BEGIN Material provided

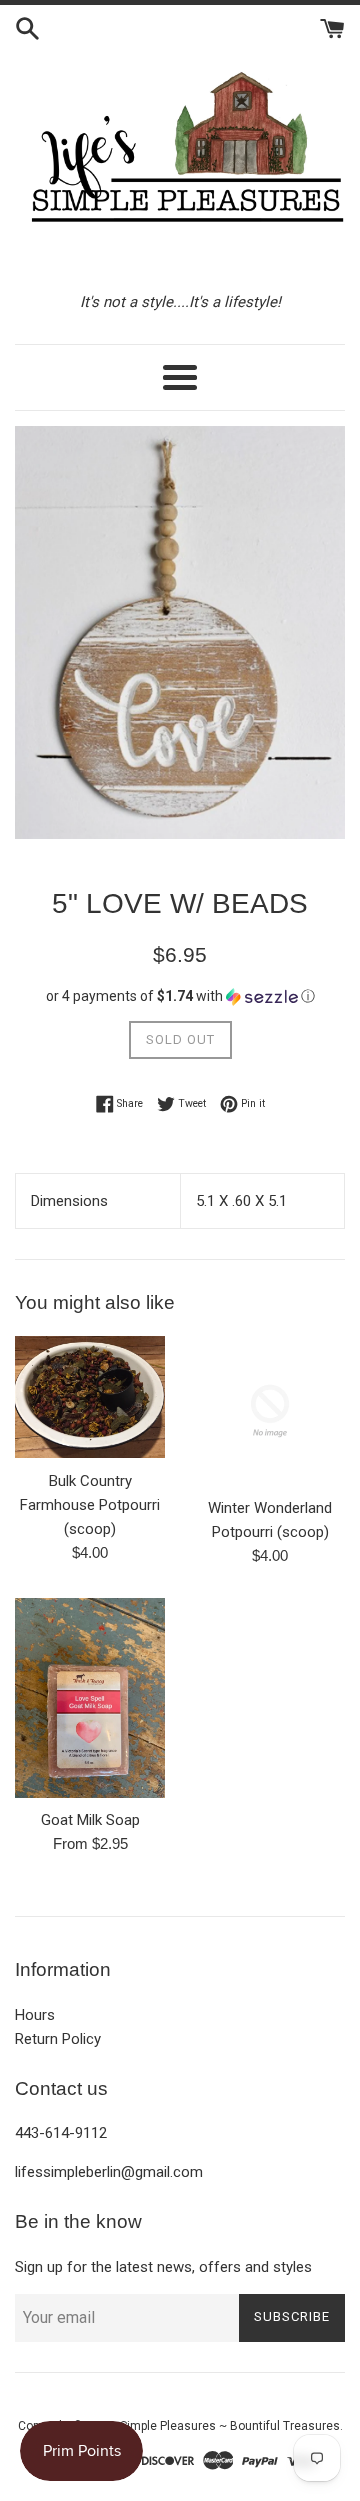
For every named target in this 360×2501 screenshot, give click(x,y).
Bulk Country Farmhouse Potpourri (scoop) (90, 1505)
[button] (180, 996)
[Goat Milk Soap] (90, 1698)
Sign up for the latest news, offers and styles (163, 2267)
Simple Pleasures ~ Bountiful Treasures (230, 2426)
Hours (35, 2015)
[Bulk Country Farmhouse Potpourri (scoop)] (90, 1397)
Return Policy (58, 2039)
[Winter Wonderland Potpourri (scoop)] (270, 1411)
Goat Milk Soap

END Material provided

Work task: Would you please set down the lines from the one with "Hours (35, 2015)" to the end of the data above, exactly and without any other lines?

Expected answer:
Hours (35, 2015)
[Bulk Country Farmhouse Potpourri (scoop)] (90, 1397)
Return Policy (58, 2039)
[Winter Wonderland Potpourri (scoop)] (270, 1411)
Goat Milk Soap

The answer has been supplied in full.